A brief guide to Offlish
Action-orientated: predisposed to action. Used by unblushing executives who don't care if they are talking nonsense.
Box, thinking outside the: an unconventional approach. Used by anyone who likes to think of themselves as unconventional and inspirational.
Cigar, close but no: almost correct or successful. Humourless managers putting down an underling in a meeting.
Door, pushing at an open: pointless activity. Supercilious managers adopting the latest vogue phrase to demonstrate they are up-to-the-minute.
Envelope, pushing the: finding new ways of working.
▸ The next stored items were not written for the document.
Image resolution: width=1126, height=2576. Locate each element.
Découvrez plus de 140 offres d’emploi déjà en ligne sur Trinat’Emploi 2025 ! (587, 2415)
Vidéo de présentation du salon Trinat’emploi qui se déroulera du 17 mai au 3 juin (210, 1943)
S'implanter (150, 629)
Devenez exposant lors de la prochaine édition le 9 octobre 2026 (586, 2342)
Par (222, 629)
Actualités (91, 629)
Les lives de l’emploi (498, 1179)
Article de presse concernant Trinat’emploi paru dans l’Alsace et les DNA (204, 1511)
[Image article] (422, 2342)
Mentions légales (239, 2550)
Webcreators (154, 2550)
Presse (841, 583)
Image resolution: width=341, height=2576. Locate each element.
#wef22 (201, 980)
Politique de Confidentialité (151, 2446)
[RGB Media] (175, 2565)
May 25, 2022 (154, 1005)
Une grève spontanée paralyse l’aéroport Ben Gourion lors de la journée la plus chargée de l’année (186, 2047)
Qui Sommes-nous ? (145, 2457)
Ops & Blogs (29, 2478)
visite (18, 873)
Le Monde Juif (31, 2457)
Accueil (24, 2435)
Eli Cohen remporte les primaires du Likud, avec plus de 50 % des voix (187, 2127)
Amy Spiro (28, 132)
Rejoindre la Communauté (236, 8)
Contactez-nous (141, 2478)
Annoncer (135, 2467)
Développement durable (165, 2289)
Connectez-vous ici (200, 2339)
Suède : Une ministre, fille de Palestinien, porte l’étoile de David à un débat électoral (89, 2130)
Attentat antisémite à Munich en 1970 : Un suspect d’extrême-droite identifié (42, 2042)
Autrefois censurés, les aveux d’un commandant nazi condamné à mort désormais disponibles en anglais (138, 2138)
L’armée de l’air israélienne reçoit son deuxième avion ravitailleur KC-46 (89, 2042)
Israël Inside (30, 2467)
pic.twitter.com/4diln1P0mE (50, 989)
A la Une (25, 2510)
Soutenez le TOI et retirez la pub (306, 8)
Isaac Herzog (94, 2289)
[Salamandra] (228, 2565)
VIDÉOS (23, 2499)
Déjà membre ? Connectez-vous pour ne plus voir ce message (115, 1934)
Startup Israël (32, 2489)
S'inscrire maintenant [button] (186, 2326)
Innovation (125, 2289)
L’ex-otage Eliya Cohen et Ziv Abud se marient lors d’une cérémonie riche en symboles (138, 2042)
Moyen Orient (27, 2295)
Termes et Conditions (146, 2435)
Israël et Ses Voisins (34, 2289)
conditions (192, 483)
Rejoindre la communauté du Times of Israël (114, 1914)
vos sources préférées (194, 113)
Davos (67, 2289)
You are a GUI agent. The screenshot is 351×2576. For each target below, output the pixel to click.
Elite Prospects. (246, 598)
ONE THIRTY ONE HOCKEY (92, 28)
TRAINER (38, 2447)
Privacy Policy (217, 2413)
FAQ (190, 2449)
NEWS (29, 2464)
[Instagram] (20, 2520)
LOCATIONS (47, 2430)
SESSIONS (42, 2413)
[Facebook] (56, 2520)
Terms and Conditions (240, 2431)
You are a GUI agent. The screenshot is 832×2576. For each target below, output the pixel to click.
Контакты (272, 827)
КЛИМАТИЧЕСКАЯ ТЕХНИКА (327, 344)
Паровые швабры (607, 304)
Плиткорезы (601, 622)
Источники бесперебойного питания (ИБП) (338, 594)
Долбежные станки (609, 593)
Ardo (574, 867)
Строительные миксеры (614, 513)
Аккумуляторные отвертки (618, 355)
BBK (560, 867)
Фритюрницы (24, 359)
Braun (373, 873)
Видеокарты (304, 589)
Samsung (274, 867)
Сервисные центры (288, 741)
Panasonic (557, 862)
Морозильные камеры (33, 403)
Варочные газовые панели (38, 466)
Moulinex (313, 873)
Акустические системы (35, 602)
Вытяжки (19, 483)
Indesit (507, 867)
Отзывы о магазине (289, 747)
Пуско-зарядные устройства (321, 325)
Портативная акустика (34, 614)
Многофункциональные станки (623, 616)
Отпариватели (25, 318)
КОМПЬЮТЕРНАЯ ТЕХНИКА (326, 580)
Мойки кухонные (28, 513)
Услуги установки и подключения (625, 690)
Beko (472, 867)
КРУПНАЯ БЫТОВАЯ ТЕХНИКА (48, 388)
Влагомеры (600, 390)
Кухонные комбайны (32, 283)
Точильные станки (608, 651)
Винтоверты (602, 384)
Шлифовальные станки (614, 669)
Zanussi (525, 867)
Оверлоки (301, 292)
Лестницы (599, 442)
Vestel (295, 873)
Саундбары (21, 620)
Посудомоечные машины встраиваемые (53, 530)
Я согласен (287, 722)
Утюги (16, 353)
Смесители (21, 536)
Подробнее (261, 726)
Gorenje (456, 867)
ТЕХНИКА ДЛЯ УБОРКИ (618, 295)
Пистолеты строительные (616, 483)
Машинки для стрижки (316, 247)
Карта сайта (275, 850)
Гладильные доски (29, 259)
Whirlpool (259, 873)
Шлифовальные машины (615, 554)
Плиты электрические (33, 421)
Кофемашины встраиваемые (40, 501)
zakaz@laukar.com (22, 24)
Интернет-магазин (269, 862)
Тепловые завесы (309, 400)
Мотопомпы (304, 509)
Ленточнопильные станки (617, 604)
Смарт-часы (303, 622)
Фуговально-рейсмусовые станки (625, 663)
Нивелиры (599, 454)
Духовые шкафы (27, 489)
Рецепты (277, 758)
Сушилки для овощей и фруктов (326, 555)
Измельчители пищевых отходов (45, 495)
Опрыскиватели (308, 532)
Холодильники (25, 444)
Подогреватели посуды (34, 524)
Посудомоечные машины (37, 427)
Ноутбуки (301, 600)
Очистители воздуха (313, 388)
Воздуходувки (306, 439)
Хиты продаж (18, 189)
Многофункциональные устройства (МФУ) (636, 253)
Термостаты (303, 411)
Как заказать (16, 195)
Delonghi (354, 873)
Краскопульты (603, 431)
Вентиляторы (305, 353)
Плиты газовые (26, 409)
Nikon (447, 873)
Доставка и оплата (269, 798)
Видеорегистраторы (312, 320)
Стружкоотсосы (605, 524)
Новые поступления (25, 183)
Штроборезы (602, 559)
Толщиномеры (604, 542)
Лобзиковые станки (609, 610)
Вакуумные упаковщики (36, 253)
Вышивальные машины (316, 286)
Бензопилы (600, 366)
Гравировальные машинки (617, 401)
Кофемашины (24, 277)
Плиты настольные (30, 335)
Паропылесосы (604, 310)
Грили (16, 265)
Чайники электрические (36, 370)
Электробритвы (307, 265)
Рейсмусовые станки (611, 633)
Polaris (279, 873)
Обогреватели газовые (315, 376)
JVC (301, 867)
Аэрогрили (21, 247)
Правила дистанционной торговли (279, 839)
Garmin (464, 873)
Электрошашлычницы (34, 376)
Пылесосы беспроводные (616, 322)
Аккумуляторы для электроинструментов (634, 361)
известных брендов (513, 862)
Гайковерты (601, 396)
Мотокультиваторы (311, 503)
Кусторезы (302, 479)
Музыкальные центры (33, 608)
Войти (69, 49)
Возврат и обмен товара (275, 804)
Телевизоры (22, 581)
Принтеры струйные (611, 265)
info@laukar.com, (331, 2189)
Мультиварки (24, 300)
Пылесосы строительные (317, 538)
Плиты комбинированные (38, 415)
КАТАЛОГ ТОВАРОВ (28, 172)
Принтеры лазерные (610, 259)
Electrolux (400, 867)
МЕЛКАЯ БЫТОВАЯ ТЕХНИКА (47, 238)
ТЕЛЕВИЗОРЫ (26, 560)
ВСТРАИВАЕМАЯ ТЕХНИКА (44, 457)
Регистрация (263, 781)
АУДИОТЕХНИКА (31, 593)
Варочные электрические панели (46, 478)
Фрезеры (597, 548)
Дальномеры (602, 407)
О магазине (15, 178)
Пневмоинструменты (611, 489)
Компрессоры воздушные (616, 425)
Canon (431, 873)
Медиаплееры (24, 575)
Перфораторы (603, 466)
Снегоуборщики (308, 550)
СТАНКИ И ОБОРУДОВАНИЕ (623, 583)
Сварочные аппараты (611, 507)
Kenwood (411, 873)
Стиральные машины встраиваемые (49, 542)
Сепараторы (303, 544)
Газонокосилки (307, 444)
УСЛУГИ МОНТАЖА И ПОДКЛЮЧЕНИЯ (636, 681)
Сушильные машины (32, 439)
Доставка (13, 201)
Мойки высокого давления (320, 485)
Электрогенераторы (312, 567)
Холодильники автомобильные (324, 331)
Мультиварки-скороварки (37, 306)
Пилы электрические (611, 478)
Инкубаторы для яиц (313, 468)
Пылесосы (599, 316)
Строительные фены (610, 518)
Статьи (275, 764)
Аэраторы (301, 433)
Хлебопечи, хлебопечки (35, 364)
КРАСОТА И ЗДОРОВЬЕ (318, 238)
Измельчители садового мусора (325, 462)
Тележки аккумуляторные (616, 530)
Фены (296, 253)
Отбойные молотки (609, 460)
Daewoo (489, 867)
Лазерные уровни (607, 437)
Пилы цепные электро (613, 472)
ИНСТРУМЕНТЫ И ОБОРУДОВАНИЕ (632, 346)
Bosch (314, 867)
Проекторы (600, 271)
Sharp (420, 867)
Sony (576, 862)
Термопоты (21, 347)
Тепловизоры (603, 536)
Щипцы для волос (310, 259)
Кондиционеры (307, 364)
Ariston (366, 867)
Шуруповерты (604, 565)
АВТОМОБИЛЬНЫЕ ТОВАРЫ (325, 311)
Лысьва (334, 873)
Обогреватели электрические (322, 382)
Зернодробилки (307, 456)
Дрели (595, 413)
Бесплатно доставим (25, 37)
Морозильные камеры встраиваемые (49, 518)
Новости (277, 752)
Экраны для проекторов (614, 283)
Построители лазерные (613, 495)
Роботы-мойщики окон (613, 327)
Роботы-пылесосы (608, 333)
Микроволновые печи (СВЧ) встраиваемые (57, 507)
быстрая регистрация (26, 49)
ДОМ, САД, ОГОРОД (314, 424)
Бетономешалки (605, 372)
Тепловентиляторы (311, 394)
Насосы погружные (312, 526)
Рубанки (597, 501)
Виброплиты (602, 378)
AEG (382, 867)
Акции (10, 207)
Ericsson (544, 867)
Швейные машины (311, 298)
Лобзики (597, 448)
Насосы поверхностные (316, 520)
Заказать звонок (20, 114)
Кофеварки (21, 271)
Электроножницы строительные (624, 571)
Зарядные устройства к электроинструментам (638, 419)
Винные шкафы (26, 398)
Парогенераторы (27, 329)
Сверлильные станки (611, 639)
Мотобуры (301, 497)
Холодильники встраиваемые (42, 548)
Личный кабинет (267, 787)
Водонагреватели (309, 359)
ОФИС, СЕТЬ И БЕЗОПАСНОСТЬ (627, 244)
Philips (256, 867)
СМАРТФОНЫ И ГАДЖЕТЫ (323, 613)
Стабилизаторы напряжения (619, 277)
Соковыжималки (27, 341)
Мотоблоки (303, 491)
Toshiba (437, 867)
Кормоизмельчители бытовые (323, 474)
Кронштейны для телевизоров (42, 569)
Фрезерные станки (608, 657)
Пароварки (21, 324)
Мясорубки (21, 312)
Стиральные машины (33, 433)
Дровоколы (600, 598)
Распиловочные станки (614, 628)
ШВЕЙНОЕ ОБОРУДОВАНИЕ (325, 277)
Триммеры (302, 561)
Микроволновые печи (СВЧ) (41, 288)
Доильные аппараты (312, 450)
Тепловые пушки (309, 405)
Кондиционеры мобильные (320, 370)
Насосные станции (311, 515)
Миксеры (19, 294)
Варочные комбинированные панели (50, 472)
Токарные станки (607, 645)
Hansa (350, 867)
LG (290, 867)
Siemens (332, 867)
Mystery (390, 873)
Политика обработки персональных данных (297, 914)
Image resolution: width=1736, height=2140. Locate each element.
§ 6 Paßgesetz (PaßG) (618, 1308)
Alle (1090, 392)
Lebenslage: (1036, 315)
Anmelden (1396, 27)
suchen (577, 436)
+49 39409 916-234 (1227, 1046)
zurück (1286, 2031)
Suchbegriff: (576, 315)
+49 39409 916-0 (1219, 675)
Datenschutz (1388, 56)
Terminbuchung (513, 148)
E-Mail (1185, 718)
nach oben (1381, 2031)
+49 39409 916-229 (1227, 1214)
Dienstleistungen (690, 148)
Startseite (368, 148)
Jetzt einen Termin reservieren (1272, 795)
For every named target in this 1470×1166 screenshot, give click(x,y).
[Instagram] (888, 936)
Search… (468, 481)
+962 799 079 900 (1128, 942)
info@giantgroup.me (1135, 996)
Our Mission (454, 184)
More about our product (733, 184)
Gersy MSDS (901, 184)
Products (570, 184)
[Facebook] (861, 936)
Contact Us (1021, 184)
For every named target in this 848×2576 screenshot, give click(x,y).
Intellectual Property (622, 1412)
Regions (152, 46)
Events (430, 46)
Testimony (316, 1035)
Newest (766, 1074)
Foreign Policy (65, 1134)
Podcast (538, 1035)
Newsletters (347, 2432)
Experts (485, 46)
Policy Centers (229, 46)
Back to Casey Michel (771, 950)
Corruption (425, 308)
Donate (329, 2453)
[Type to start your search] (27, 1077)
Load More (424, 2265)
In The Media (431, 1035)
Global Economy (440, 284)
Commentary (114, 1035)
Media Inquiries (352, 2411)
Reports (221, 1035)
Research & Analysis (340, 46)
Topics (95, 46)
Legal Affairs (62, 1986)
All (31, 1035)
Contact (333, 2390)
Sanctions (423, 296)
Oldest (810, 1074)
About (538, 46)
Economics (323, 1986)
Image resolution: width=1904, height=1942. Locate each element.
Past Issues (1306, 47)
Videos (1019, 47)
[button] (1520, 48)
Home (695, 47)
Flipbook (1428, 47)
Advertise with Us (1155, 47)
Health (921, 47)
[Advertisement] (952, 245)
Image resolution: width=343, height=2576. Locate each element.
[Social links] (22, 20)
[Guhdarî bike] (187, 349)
Used to make any kind of new development, no matter how humble, sound like a revolutionary leap forward.
Goalposts, moving the: setting new objectives. Managers complaining of their dithering superiors.
Hymn sheet, singing from the same: collective action. Should this become more than metaphorical, it may be time to redraft one's CV.
Mission statement: a distillation of a company's purpose. A general urge to define and explain which has resulted in widespread nonsense and absurdity.
Plate, step up to: accept a challenge: Managers using an Americanism to try and make themselves sound decisive.
Pressure! No: don't worry. An invitation to either collect your belongings and head for the exit, or knuckle down to a life of corporate serfdom.
Ride, bumpy: difficult period. Used by uncaring senior managers to describe an upcoming period of change.
SUMO: acronym, Shut Up and Move On. Managers who have grown far too fond of their own voices.
Take that on board: to accept a point or argument. The conventional method for agreeing to disagree.
Value-added: something additional to a product or service. Used by cynical marketing managers suggesting yet another idea for duping the customer.
Wheel, reinvent the: an unnecessary repetition. Managers apportioning blame or reflecting on another corporate gaffe.
Yes: confirmation. Almost always the right answer.